▶ Brief:
For the entries that follow, produce an exact copy with no pictures in it.

▶ Data listing:
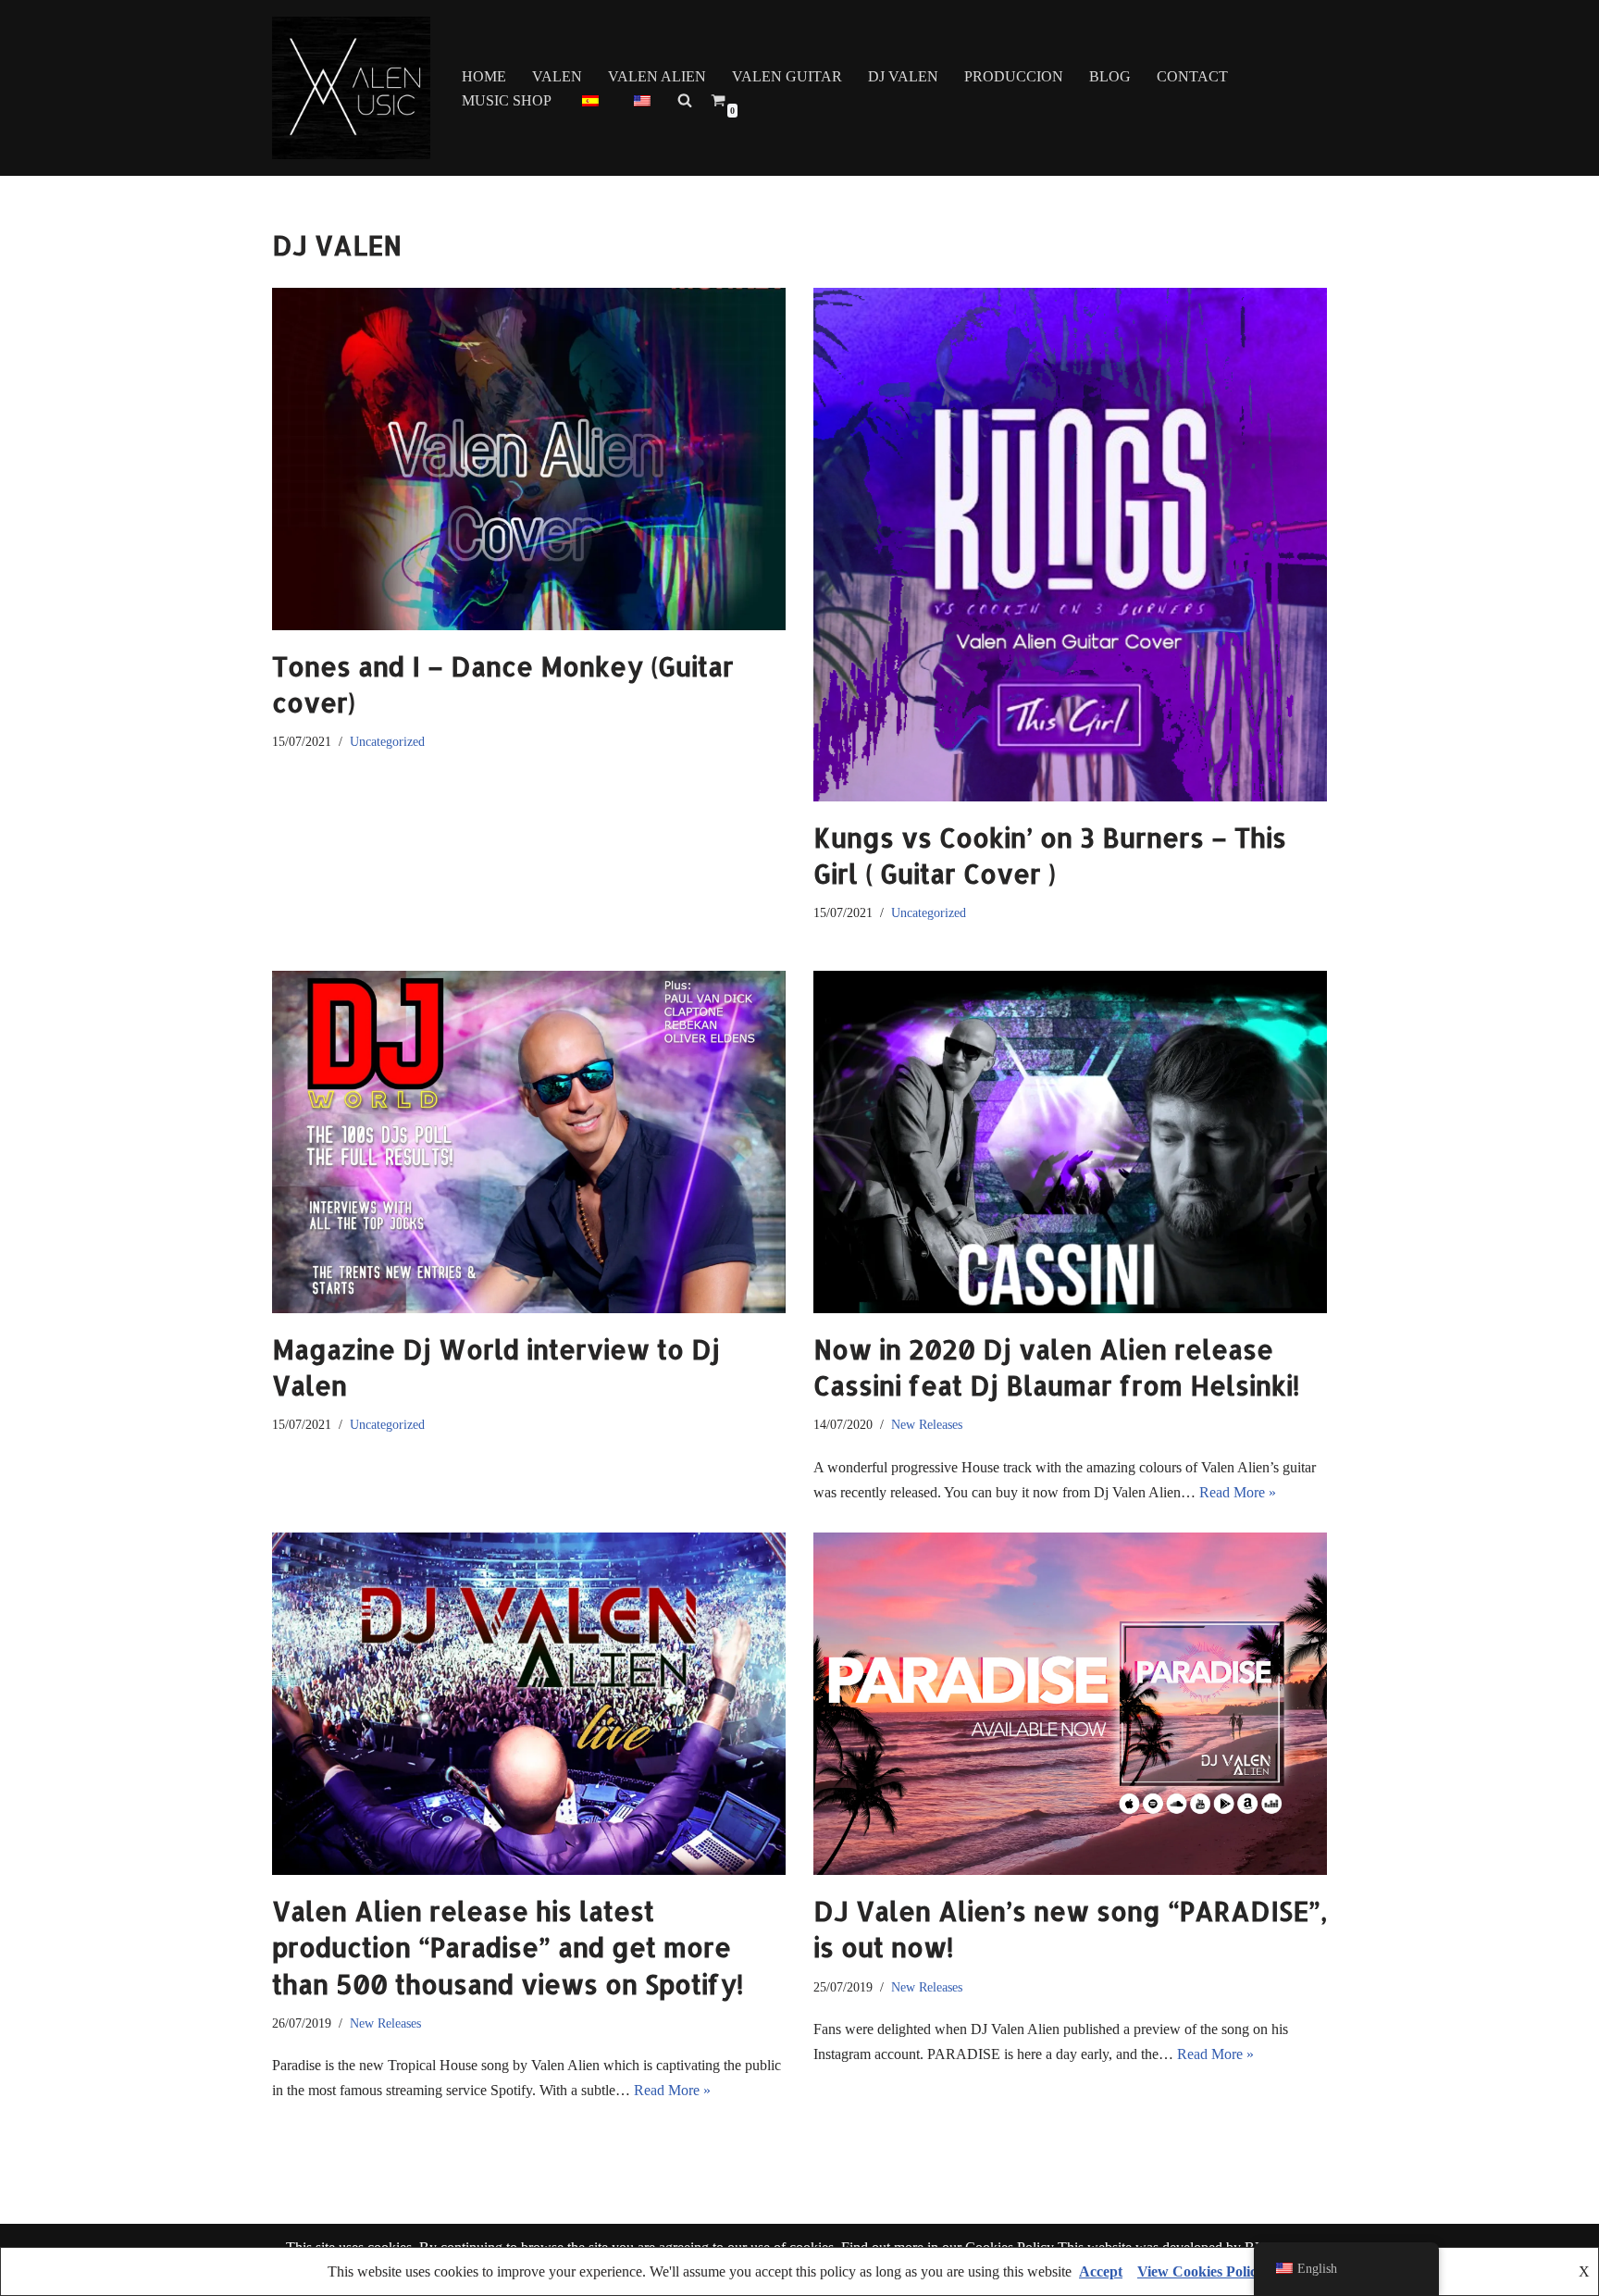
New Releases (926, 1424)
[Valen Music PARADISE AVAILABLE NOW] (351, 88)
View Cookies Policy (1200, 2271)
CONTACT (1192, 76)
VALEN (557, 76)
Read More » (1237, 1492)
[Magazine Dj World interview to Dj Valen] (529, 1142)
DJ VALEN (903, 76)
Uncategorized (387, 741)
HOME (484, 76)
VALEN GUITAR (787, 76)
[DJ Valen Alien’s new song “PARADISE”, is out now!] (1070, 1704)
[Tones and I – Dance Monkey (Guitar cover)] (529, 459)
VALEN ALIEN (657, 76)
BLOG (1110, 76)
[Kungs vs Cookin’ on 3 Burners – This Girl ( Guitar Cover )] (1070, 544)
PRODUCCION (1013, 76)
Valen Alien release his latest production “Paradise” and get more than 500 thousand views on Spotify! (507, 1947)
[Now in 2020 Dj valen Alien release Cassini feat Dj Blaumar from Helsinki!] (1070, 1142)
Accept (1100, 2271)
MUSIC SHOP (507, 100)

▶ Problem solution:
New Releases (926, 1424)
[Valen Music PARADISE AVAILABLE NOW] (351, 88)
View Cookies Policy (1200, 2271)
CONTACT (1192, 76)
VALEN (557, 76)
Read More » (1237, 1492)
[Magazine Dj World interview to Dj Valen] (529, 1142)
DJ VALEN (903, 76)
Uncategorized (387, 741)
HOME (484, 76)
VALEN GUITAR (787, 76)
[DJ Valen Alien’s new song “PARADISE”, is out now!] (1070, 1704)
[Tones and I – Dance Monkey (Guitar cover)] (529, 459)
VALEN ALIEN (657, 76)
BLOG (1110, 76)
[Kungs vs Cookin’ on 3 Burners – This Girl ( Guitar Cover )] (1070, 544)
PRODUCCION (1013, 76)
Valen Alien release his latest production “Paradise” and get more than 500 thousand views on Spotify! (507, 1947)
[Now in 2020 Dj valen Alien release Cassini feat Dj Blaumar from Helsinki!] (1070, 1142)
Accept (1100, 2271)
MUSIC SHOP (507, 100)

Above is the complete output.